Let jars of green tomato ketchup stand at room temperature for 24 hours. Store unopened jars in a cool dry place up to one year. Refrigerate green tomato ketchup after opening.

Bring out a small dish of this ketchup next time you serve burgers or brats and your guests will beg you for the recipe!

Friday, October 2, 2009

Pheasants Forever...tasty

For those who know me well, know that I really enjoy Geocaching, which is a "techie" hobby that uses a GPS to hunt and find hidden caches all over the world. As an aside, I also have a strong affinity for Garmin GPS units, owning at least a half dozen different units. Currently I'm using the Garmin Colorado 300, and I really like it.

Anyway, I was recently contacted by a fellow geocacher because I found his geocache on my way home from Lewistown, Montana and the Montana Trappers Rendezvous (see previous post). His cache is set up as a fundraising tool for non-profit organizations. According to his criteria, I had earned the honor to choose next year's beneficiary for money raised in the cache.

I thought long and hard about an appropriate organization. I settled on Pheasants Forever, primarily because I had such fond memories of pheasant hunting in that area a couple years ago.

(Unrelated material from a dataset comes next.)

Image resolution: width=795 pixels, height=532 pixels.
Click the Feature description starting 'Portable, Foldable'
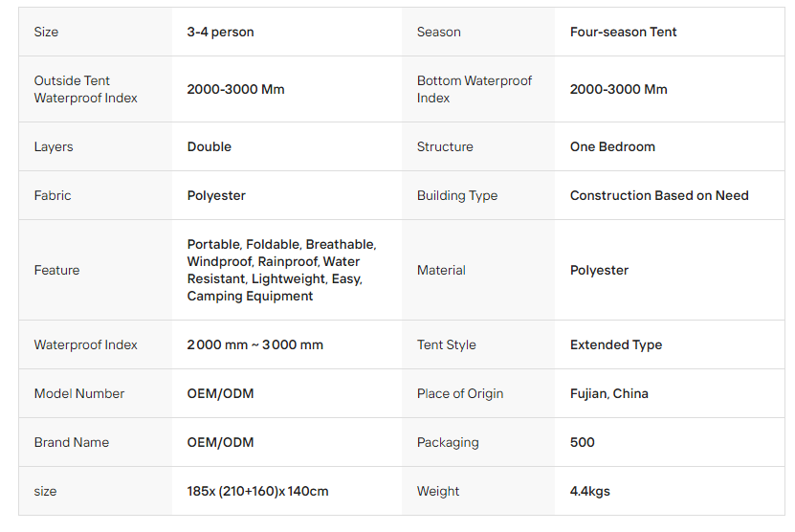281,270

It also seemed appropriate that I include a delicious recipe for pheasant in this week's posting. This recipe is a modified version of an Emeril Lagasse offering on Food Network.

Roasted Pheasant with Citrus-Jack Sauce

1/4 cup Jack Daniels
2 oranges, cut into 1/8ths
4 sprigs fresh thyme
2 (2 to 2 1/2-pound) pheasants
Freshly ground black pepper
6 slices bacon, halved

Citrus-Jack Sauce:
1 cup Jack Daniels
1/2 cup fresh orange juice
2 tablespoons grated orange zest
1 cup red currant jelly
1/4 teaspoon salt
Pinch cayenne
Serving suggestion: Wild rice

For the pheasant: Preheat oven to 375 degrees F.

In a bowl, toss the oranges with 3 tablespoons of the Jack Daniels. Rub the pheasants with the remaining 1 tablespoon of whisky and lightly season with salt and pepper. Stuff each pheasant with the oranges and 1 sprig of fresh thyme, and close the cavities with skewers. Wrap the breast of each pheasant with the bacon and set in a roasting pan. Roast the pheasants until an instant-read thermometer inserted into the thickest part of the breast registers 160 degrees F., about 45 minutes. Remove from the oven and let stand 10 minutes.

For the Citrus-Jack Sauce: In a medium saucepan, combine the whisky, orange juice, and orange zest, and bring to a boil. Lower the heat and simmer, stirring occasionally, until reduced by 50 percent in volume to about 3/4 cup. Add the currant jelly, salt, and cayenne, and stir well.

Cook until thickened, about 2 to 3 minutes. Remove from the heat and pour into a decorative bowl. Cool slightly before serving.

Remove the bacon from the pheasant breasts, if desired, and cut each bird in half. Discard the oranges and thyme in the cavity. Serve hot with Ctirus-Jack Sauce and wild rice.